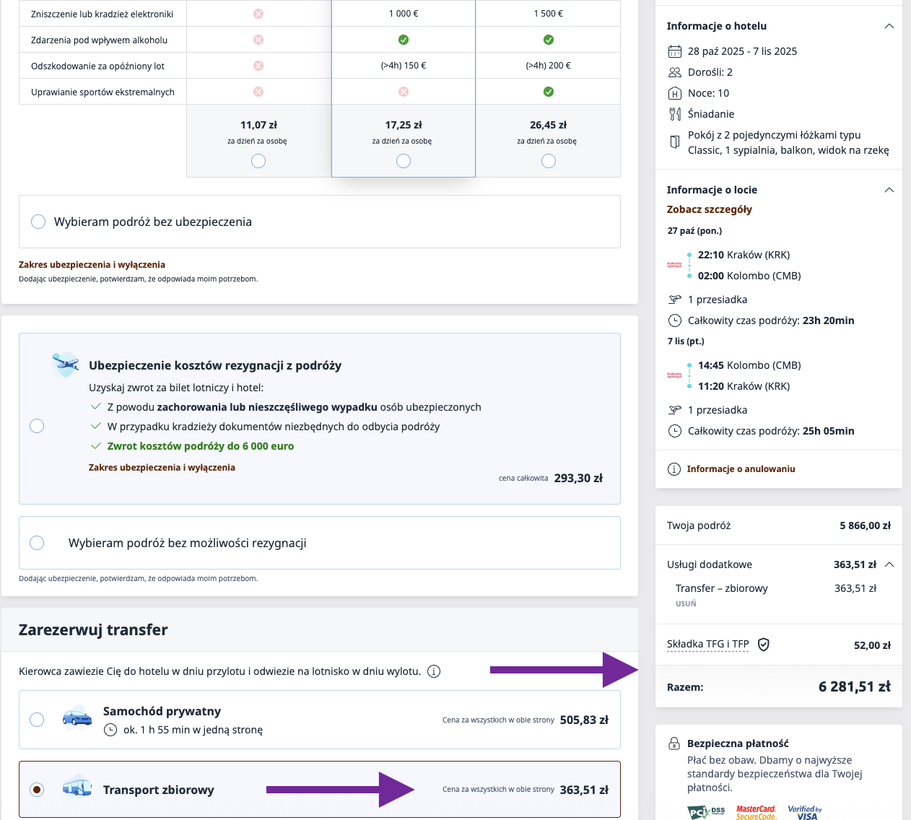Select the 17,25 zł insurance plan
Screen dimensions: 911x820
[404, 161]
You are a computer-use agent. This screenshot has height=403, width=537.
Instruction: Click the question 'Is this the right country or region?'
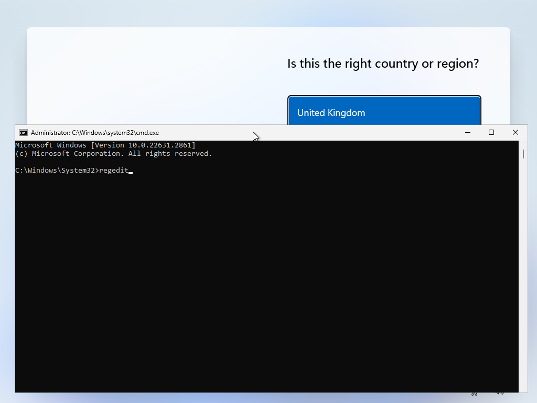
********
_Task objective:_
The line with "You are a computer-use" and each line after it, through the final line of the data, are to be duplicated exactly, with pictures left out and nothing more included.

_Problem solution:_
You are a computer-use agent. This screenshot has height=403, width=537.
Instruction: Click the question 'Is this the right country or region?'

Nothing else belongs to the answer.